Today I want to make sourdough crackers. There is a KAF whole wheat recipe (I think it what BA uses). We go through crackers like crazy. I have been informed I need to make cinnamon raisin bread too.
May 3, 2020 at 10:23 am #23499Yes, Aaron. The KAF recipe is my base recipe. I always make a double recipe. I've modified it to use 1/3 cup oil in place of the 1/2 cup of butter. I mix the sourdough and the dry ingredients before mixing in the oil. You can just use the mixer's paddle. In addition to the health benefit, using the oil makes it a lot easier to roll out the dough when you get to that stage. I like to let the dough rest, divided in four and wrapped in saran for about four days in the refrigerator. I have some in there now. That gives it good flavor. I roll it to 1/16th inch thickness. I brush them with grapeseed oil. It seemed to me that the canola left an aftertaste. I've tried olive oil as well.

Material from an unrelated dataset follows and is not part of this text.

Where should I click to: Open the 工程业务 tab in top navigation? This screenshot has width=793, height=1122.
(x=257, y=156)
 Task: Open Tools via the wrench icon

You need to watch them carefully, as they can burn fast. Last time I baked them, I discovered that 12 minutes (turn halfway through) with the convection oven at 375F works very well, and I had little overbrowning. When they come out, I make sure that they are all separate from each other, then pull out the parchment on which I baked them and let them cool initially on the baking sheet (helps to crisp them up), before I put them on a rack to cool completely.
I like to delete the salt and add 1/2 cup of KAF's Vermont Cheese powder (again, that is for the double recipe). There is plenty of salt in the cheese powder. I add 1/4 to 1/3 cup flax meal (nutritional boost), and 4 Tbs. Bob's Red Mill milk powder (making up for leaving out the butter).
I find 3 cm x 3cm is a good size, so I use a ruler but do not worry about some being uneven. I use a pizza wheel to cut the dough. Be sure to hold the pizza wheel more straight up as you roll, so that you don't drag the dough. I sprinkle them lightly with coarse salt.
I've also experimented with leaving out the cheese powder--and the salt--and putting in some Penzey's Buttermilk Dressing mix. I'd do that more if my husband was not so enamored of the cheese ones.
With your crowd, a double recipe will likely be inhaled within a day. π
May 3, 2020 at 10:36 am #23501I used to make a sour cream cinnamon raisin bread, my mother-in-law was especially fond of it. (I was experimenting with various combinations of sour cream, yogurt and applesauce.)
But I sort of lost interest in it when she died.
I need to make another try at the wild yeast (from raisins) starter and raisin bread recipe that Deb Wink and Jeffrey Hamelman put together for the BBGA magazine, BreadLines. I tried it earlier this year but the raisins developed the wrong kind of mold, it was probably 'noble rot'.
May 3, 2020 at 9:12 pm #23517On Saturday I made my usual bun recipe but this time I decreased the yeast from 7 grams to 4. It took about 30 minutes more on both the first and second rise and I didn't get as much oven spring. But they had a real pleasant aroma (better than usual) when they were baking and the taste and texture is very good. I think this is the way I'll be doing them from now on.